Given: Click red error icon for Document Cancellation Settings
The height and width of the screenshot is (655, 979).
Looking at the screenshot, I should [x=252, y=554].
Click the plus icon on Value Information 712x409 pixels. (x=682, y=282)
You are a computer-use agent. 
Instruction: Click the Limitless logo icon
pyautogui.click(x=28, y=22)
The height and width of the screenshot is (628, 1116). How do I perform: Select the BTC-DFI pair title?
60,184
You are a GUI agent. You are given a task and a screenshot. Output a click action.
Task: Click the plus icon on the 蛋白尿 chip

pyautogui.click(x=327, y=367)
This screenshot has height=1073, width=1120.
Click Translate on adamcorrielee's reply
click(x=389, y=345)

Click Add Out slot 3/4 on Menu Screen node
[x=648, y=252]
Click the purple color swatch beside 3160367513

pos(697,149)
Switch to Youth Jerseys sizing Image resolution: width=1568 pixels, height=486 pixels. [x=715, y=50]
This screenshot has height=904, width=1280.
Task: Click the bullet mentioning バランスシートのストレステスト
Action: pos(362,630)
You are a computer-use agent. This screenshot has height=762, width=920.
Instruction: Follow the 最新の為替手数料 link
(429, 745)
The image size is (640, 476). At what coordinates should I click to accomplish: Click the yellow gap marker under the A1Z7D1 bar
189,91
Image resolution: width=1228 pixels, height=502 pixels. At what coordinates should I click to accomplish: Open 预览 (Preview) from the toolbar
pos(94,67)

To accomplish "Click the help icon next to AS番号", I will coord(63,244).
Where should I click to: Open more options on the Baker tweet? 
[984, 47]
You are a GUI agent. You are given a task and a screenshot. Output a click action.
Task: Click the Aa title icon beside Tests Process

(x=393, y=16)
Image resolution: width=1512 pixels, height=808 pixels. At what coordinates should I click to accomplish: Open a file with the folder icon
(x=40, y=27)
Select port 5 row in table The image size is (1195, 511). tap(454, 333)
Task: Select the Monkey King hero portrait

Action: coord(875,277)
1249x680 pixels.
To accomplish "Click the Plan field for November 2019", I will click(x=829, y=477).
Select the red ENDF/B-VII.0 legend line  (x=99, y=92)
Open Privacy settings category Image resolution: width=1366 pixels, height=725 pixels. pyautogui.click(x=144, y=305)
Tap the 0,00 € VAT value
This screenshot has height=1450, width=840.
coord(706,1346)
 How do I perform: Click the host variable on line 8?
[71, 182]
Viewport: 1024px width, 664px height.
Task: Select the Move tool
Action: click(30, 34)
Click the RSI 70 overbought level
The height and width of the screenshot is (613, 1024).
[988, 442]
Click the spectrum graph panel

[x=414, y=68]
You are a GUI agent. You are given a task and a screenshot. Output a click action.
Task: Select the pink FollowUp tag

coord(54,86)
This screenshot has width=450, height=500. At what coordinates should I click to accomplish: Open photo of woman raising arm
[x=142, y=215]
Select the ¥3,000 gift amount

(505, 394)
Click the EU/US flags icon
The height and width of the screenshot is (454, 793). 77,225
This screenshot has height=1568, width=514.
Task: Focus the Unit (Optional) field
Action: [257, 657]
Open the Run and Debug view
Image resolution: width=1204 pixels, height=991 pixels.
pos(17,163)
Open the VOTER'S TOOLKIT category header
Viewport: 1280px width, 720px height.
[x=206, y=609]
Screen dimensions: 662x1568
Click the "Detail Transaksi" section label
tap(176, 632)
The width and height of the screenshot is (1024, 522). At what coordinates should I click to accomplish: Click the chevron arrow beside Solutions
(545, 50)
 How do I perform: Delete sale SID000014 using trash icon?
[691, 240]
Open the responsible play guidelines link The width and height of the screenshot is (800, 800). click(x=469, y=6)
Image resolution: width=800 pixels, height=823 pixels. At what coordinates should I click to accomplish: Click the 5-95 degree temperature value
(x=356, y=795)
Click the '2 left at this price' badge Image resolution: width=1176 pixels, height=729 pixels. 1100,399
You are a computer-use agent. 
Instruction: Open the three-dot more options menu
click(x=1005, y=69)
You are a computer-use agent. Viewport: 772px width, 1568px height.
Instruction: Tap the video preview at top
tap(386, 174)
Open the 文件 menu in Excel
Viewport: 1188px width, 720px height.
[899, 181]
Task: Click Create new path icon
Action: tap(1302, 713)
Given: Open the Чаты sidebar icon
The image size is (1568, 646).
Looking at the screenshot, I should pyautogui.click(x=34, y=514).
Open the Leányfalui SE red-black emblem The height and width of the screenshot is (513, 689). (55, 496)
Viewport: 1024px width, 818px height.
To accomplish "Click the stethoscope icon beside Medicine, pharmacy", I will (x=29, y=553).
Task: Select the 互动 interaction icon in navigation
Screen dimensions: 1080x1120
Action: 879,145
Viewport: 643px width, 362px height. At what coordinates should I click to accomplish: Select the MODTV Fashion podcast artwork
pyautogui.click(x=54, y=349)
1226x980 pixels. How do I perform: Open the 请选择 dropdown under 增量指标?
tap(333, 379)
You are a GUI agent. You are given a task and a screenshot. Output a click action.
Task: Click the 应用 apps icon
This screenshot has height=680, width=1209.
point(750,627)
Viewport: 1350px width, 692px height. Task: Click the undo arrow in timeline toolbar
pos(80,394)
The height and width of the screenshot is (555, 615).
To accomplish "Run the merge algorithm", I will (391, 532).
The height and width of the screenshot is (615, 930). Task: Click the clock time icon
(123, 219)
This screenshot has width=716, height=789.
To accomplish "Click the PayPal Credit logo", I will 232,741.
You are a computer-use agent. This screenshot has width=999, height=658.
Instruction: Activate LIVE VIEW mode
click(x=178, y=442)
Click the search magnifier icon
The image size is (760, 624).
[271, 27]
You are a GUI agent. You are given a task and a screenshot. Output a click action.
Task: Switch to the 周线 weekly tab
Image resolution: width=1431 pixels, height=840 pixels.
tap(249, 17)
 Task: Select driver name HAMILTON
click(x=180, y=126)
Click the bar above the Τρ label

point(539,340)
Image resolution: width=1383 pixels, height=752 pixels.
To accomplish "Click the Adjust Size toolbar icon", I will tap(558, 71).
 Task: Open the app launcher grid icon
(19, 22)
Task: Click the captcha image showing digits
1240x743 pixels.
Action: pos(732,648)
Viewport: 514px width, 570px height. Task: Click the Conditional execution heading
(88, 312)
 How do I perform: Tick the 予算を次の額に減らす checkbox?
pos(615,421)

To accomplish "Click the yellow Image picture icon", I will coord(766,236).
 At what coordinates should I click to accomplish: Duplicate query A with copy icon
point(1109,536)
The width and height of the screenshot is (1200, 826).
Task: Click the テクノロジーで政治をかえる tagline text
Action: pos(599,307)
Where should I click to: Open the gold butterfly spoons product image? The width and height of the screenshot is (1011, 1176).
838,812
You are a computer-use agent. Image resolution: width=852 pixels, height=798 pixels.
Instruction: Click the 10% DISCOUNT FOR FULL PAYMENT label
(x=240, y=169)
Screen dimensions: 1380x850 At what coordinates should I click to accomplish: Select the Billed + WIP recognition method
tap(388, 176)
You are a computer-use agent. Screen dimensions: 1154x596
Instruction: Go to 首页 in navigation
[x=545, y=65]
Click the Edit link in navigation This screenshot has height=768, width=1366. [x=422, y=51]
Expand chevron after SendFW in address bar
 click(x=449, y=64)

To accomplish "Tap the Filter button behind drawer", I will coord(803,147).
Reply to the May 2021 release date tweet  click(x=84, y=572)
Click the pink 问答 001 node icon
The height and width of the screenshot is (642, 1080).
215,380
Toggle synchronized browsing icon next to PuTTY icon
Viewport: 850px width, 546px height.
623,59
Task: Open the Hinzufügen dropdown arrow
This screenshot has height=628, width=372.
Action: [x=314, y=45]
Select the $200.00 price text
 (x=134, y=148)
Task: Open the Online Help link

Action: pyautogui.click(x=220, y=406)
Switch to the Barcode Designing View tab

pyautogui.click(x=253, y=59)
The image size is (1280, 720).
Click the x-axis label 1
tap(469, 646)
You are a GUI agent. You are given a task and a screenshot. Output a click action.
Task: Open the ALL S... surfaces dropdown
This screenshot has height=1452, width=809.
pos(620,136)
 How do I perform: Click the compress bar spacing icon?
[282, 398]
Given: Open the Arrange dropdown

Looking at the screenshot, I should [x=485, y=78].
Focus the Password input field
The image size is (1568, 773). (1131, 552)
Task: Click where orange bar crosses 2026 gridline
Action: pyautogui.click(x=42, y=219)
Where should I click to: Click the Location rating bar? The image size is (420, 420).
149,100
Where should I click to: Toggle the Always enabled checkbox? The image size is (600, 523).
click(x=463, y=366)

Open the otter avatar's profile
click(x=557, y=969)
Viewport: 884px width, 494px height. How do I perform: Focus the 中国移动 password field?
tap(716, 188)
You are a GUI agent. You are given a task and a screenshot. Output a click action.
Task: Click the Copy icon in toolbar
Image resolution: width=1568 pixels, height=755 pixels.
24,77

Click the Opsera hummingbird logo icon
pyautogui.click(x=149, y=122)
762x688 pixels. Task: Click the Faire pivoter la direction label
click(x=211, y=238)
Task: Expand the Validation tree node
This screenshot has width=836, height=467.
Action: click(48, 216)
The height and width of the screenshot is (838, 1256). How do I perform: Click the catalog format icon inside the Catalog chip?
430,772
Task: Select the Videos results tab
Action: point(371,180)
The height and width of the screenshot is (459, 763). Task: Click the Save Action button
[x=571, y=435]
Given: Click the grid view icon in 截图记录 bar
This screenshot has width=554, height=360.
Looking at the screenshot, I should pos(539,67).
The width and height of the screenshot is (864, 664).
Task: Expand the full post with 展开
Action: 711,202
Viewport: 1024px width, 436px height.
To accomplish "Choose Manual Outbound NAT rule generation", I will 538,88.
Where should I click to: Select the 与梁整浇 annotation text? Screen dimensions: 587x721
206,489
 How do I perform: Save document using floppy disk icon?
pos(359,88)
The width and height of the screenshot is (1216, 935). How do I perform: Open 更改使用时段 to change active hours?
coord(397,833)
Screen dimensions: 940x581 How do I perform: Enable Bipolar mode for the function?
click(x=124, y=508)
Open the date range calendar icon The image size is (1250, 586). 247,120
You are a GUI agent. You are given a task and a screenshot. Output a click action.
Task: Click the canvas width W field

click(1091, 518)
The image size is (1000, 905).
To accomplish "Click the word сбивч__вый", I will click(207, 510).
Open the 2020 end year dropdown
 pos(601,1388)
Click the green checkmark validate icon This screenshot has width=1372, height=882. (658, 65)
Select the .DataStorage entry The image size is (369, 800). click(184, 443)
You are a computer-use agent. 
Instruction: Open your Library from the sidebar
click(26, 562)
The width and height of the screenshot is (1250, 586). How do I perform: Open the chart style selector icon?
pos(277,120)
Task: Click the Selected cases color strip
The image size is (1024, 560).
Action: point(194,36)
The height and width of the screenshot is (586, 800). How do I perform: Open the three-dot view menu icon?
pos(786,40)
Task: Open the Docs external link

**WORK REQUEST**
Reproduce exactly the entries above, limited to the lines from the one with "Task: Click the canvas width W field" through the one with "Select the .DataStorage", both included.

**EXERCISE RESPONSE**
Task: Click the canvas width W field

click(1091, 518)
The image size is (1000, 905).
To accomplish "Click the word сбивч__вый", I will click(207, 510).
Open the 2020 end year dropdown
 pos(601,1388)
Click the green checkmark validate icon This screenshot has width=1372, height=882. (658, 65)
Select the .DataStorage entry The image size is (369, 800). click(184, 443)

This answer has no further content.